If your scholars are reluctant to study their lesson texts at home, it is imperative to teach them in the class. Print the verse on a large card and display it so that it may be readily seen by all. Let the children read it aloud in unison several times; then call on them one by one to repeat it from memory, while the others watch the card for mistakes. The words will become indelibly impressed upon the mind when learned through both eye gate and ear gate.


Like the muscles of the body, the memory will develop with use. It is good exercise for the children to learn to recite passages of Scripture. Their minds will more readily remember lessons that are taught them, even at day school or other branches of learning.


Accuracy should be demanded when the children are repeating the passages of Scripture. One reason for this is that it will teach the child the value of thoroughness and attention to detail, which are excellent character traits.


The chief reason for memorizing portions of the Bible is spiritual, not natural. The Holy Scriptures within the heart of a child are able to make him “wise unto salvation, through faith which is in Christ Jesus.”


“The Word of God is quick (living) and powerful” (Heb. 4:12). It possesses, in itself, a dynamic power, surpassing anything that we, using our own phraseology, may say or teach concerning Bible Truths. The life-giving character of God is in His Word.


To the Thessalonians, Paul could write, “Ye received the Word of God ….the Word of God which effectually worketh also in you that believe” (1 Thess. 2:13). Therefore never minimize the potential effect of the Bible verses which are planted, like precious seed, in the hearts of the boys and girls.


All Scripture is profitable, we are told, but some passages, above others, will tend to make wise unto salvation. The ones which present in clarity the truths relative to the Gospel should be first emphasized.


How thrilling and encouraging it is to meet those who, having been taught the Word of God while young, committed it to memory, and to hear them tell how the Scriptures were brought back to mind in after life to lead them to faith in the Lord Jesus Christ.


Some time ago a young man gave such a testimony. Brought up in a Christian home and in a Sunday School where the accurate memorizing of Scripture was featured, he somehow drifted away and was in the world, many miles from home.


One night while camping, he lay alone on his cot unable to sleep, as the Spirit of God worked upon his heart, bringing him to a sense of his sinfulness before God and filling his heart with a fear of the judgment to come.


He had no Bible at hand, but there in the darkness verses he had learned when a boy in Sunday School came to mind.
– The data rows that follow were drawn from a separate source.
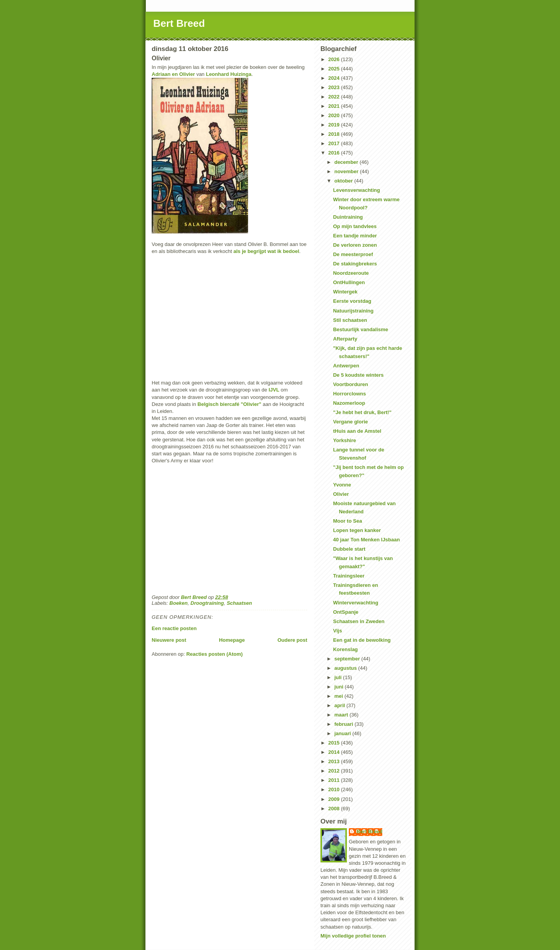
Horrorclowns (349, 393)
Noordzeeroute (351, 273)
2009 (334, 799)
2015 (334, 743)
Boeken (178, 603)
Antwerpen (346, 365)
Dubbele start (349, 549)
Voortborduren (350, 384)
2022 (334, 97)
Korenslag (345, 649)
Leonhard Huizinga (228, 74)
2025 (334, 68)
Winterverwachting (355, 602)
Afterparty (345, 339)
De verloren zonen (355, 245)
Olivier (341, 494)
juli (339, 677)
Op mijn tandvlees (355, 226)
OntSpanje (345, 612)
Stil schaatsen (350, 320)
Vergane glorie (350, 421)
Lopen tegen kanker (357, 530)
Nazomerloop (349, 403)
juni (340, 687)
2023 (334, 87)
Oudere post (292, 640)
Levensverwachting (356, 190)
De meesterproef (353, 254)
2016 (334, 153)
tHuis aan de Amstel (357, 431)
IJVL (274, 390)
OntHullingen (349, 282)
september (348, 659)
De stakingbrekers (355, 263)
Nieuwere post (169, 640)
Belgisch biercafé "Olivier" (229, 404)
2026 (334, 59)
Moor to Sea (347, 521)
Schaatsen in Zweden (359, 621)
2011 (334, 780)
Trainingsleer (348, 576)
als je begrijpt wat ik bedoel (266, 251)
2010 (334, 789)
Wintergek (345, 291)
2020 (334, 115)
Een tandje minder (355, 235)
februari (345, 724)
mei (340, 696)
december (347, 162)
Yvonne (342, 485)
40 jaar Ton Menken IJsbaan (366, 539)
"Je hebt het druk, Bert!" (362, 412)
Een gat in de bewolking (362, 640)
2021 (334, 106)
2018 (334, 134)
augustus (346, 668)
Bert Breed (179, 23)
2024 (334, 78)
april (340, 705)
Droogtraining (207, 603)
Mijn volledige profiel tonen (353, 936)
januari (343, 733)
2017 (334, 143)
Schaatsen (239, 603)
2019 (334, 125)
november (347, 171)
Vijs (337, 630)
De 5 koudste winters (358, 375)
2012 (334, 771)
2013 (334, 761)
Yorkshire (344, 440)
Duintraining (348, 217)
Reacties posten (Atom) (214, 654)
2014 (334, 752)
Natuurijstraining (353, 311)
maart (342, 715)
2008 (334, 808)
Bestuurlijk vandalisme (360, 329)
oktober (344, 181)
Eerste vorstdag (352, 301)
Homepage (232, 640)
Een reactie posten (174, 628)
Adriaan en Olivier (173, 74)
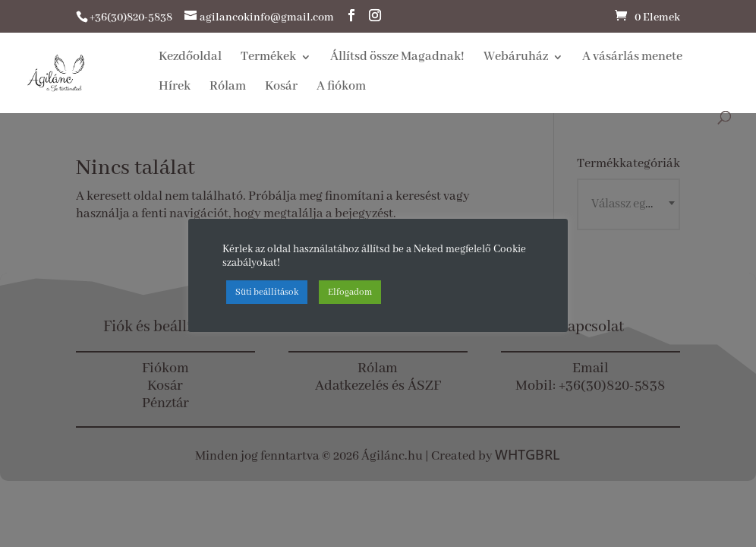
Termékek (268, 58)
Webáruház (515, 58)
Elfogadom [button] (350, 292)
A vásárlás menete (632, 58)
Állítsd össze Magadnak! (397, 58)
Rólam (228, 87)
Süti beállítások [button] (266, 292)
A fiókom (341, 87)
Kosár (281, 87)
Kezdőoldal (190, 58)
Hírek (175, 87)
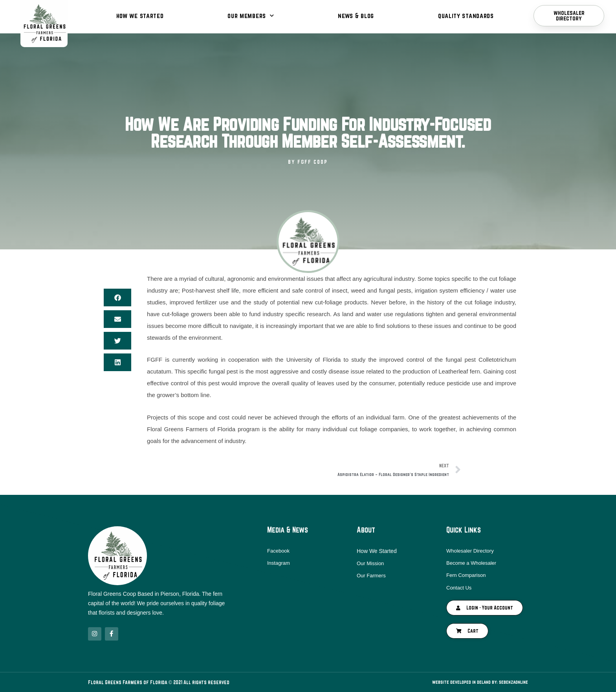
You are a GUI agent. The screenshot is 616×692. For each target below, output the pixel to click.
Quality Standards (466, 15)
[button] (117, 297)
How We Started (140, 15)
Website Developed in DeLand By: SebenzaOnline (474, 682)
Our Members (251, 15)
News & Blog (356, 15)
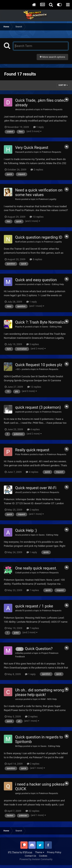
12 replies (34, 387)
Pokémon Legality (47, 199)
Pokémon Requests (53, 110)
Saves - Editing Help (54, 284)
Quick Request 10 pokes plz (39, 365)
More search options (52, 57)
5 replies (36, 259)
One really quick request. (36, 568)
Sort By (63, 85)
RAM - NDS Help (49, 699)
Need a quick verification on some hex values (39, 192)
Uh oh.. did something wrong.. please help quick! (40, 692)
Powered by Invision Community (36, 859)
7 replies (33, 590)
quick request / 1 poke (34, 606)
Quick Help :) (26, 530)
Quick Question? (39, 649)
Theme (39, 852)
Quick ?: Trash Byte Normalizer (41, 322)
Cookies (43, 856)
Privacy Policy (54, 852)
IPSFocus (27, 852)
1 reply (38, 127)
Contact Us (30, 856)
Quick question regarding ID (39, 237)
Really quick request (32, 450)
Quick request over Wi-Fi (36, 488)
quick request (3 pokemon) (38, 407)
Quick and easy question (36, 280)
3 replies (32, 344)
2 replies (37, 169)
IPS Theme (13, 852)
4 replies (33, 429)
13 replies (36, 217)
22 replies (32, 811)
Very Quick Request (32, 148)
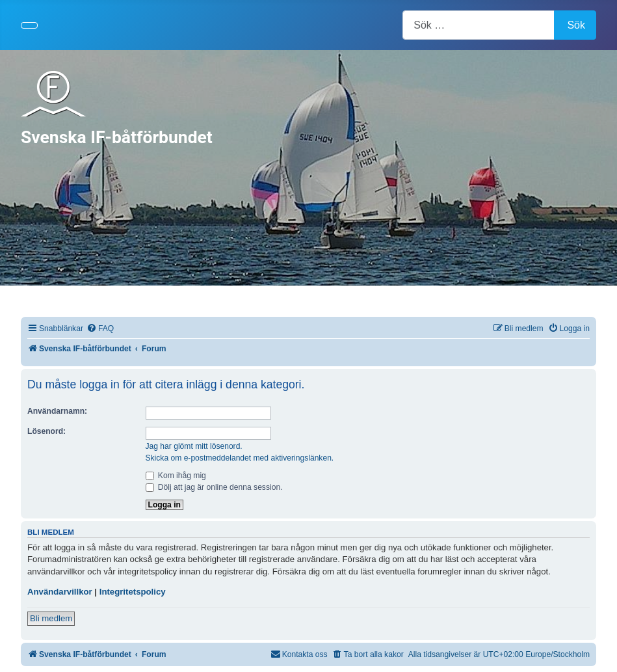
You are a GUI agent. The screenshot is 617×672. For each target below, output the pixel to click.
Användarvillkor (60, 591)
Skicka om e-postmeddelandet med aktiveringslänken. (240, 458)
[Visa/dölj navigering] (29, 25)
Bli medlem (51, 618)
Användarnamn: (57, 411)
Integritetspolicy (133, 591)
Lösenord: (46, 431)
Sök (576, 25)
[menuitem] (100, 329)
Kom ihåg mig (176, 476)
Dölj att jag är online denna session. (214, 487)
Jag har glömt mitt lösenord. (194, 446)
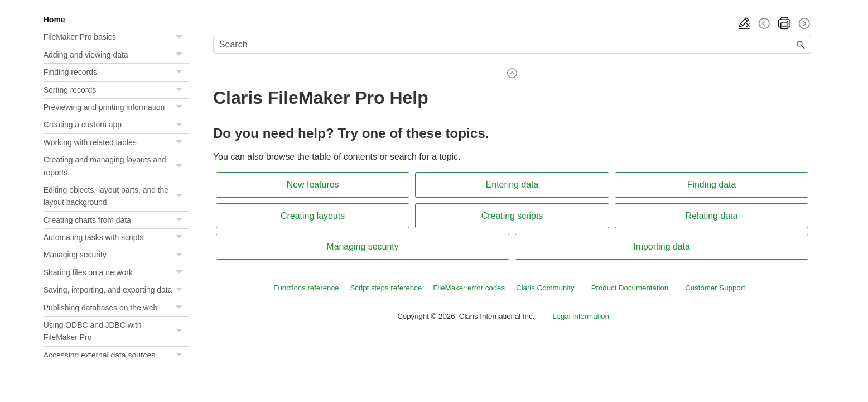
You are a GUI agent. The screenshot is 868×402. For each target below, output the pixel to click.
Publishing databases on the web (116, 308)
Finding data (712, 184)
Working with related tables (116, 142)
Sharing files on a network (116, 272)
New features (313, 184)
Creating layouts (312, 216)
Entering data (512, 184)
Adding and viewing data (116, 55)
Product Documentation (630, 288)
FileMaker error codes (469, 288)
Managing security (116, 255)
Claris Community (545, 288)
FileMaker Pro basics (116, 37)
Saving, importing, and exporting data (116, 290)
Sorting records (116, 90)
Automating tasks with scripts (116, 237)
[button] (181, 37)
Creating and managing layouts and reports (116, 166)
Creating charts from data (116, 220)
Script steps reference (385, 288)
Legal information (581, 316)
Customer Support (715, 288)
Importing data (662, 246)
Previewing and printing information (116, 107)
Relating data (712, 216)
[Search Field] (512, 45)
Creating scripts (512, 216)
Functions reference (306, 288)
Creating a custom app (116, 125)
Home (54, 20)
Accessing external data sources (116, 355)
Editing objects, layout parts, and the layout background (116, 196)
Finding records (116, 72)
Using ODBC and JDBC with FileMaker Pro (116, 331)
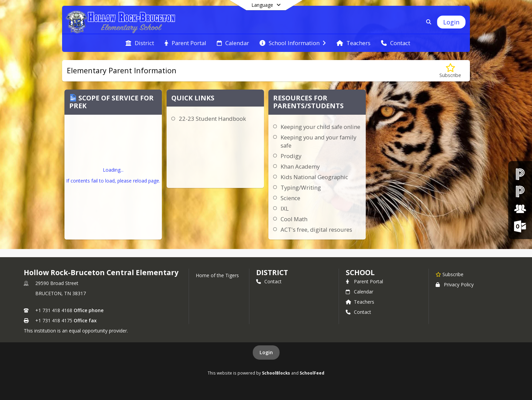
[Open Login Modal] (451, 22)
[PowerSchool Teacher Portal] (520, 191)
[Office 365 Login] (520, 226)
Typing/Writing (301, 187)
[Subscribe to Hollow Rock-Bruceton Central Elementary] (450, 274)
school (360, 272)
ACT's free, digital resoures (316, 229)
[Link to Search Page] (427, 22)
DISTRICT (272, 272)
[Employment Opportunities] (520, 209)
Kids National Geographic (314, 177)
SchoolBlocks (276, 373)
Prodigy (291, 156)
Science (290, 198)
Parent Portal (364, 281)
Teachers (360, 302)
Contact (269, 281)
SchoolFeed (312, 373)
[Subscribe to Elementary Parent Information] (450, 71)
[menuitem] (140, 43)
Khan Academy (300, 166)
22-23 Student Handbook (212, 118)
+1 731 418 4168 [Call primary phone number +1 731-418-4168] (54, 310)
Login (266, 352)
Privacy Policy (455, 284)
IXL (285, 208)
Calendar (359, 291)
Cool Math (294, 219)
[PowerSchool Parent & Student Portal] (520, 174)
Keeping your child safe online (320, 127)
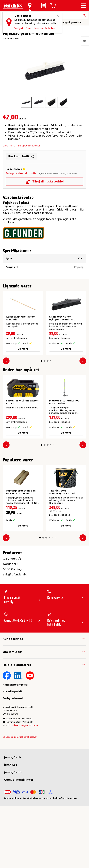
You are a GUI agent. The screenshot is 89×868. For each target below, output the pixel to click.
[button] (41, 361)
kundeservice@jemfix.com (24, 725)
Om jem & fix (12, 652)
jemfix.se (10, 765)
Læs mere (9, 146)
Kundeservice (13, 639)
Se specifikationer (29, 146)
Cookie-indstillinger (19, 780)
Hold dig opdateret (17, 665)
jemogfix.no (13, 772)
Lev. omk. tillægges (16, 338)
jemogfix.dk (13, 757)
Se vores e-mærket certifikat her (20, 737)
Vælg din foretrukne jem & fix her (35, 28)
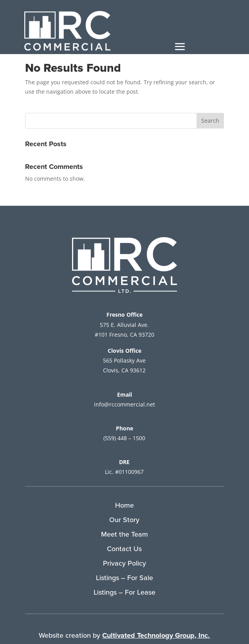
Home (125, 505)
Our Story (124, 520)
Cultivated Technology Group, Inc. (156, 635)
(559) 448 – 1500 (124, 438)
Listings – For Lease (125, 592)
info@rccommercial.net (125, 404)
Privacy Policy (125, 563)
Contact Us (124, 549)
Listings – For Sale (125, 578)
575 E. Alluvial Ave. (124, 325)
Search (210, 120)
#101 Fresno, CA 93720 (125, 334)
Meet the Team (125, 534)
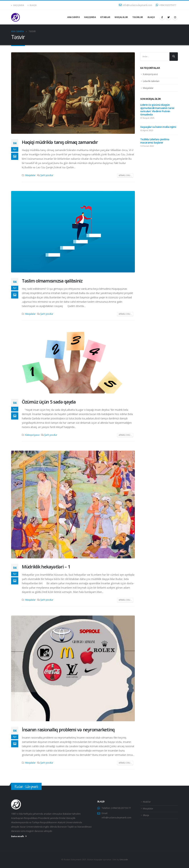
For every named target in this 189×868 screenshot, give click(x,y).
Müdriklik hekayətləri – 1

Seeking divine light and spiritual life, he repeated such glorious texts as John 3:16, and Romans 5:8. He thought also of John 5:24, through which many have been given the assurance of eternal life.


Memory then took him to Isaiah 53, where he slowly recited verse 5, that told him again of the suffering Saviour. Though he knew the story of the Cross so well, he could not bring himself to say, “With His stripes I am healed.”


But memory took him on to the next verse. He knew that the first clause was true, because he had gone astray. He mentally agreed, also, that the second clause was true of him, for he had turned to his own way.


Then the Holy Spirit, through the Word, gave him one more look at the Saviour and it was settled. “If the first two clauses of the text are true, then so is the last clause,” he said. “Since the Lord laid upon His Son the iniquity of us all, then my sins were in the bundle.”


He was brought into the blessedness of salvation through the effectual working of the Word of God which he had learned years before when a boy in the Sunday School.


God has promised that seedtime and harvest shall not fail. If we sow the seed of the Word, God has assured us that He will give the increase. Never underestimate, therefore, the power of God’s Word nor the value of Scripture memorization.